99 La Rete ci rende stupidi e cattivi 2Ignoranza. Rara disponibilità ad approfondire. Minor disponibilità al confronto. Facilità al commento violento e volgare. Disponibilità alla rissa verbale. Sì, non sto facendo una buona propaganda ai social network che pure, come ho detto, utilizzo molto. Non c’è difesa: all’ignoranza occorre contrapporre istruzione e cultura, che in Italia hanno da tempo trend negativi consegnandoci ai livelli bassi delle classifiche internazionali (anche se limitatamente alle competenze economiche ne abbiamo parlato non molto tempo fa). Per la violenza e la disponibilità alla rissa non vedo parimenti soluzioni: l’incontinenza verbale è spacciata come discussione politica in quasi tutti i talk show. L’ingiuria, il dito medio alzato, l’epiteto ingiurioso sono il linguaggio corrente di politici e persone dello spettacolo che riempiono così pagine di cronaca nei quotidiani senza suscitare particolare biasimo. L’inciviltà dei comportamenti, l’inciviltà del linguaggio, sono un segno dei tempi, e molti utenti della Rete sfogano a loro volta, in questo miserevole modo, la loro debole capacità di comprendere il mondo.

Ma occorre stare attenti.
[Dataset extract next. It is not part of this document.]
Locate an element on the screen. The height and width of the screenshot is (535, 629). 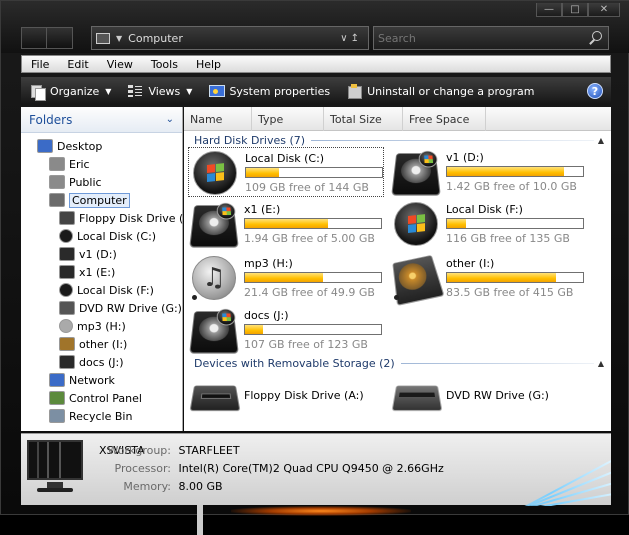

Attraverso questa ignoranza passano le idee più stravaganti e insensate, l’idea che il mondo sia dominato da complotti (poiché non lo si capisce, deve esserci un grande inganno!), che qualunque bufala rimbalzata su Facebook (e ce ne sono quantità incredibili) sia vera solo perché l’ha cliccata un amico, che non sia necessario capire, che tutto il mondo sia una scenario confuso e parimenti grigio (“tutti ladri”, “i soliti noti”, “la casta” e tutte le generalizzazioni che aiutano a non discernere nella complessità). Dobbiamo naturalmente opporci a tutto questo. Non deve passare alcuna bufala senza che noi chiediamo al responsabile che dia dimostrazioni. Non deve passare nessun insulto senza che noi blocchiamo e cancelliamo quell’utente dal nostro profilo. Non deve esserci alcuna dimostrazione di ottusità senza una nostra prova di intelligenza.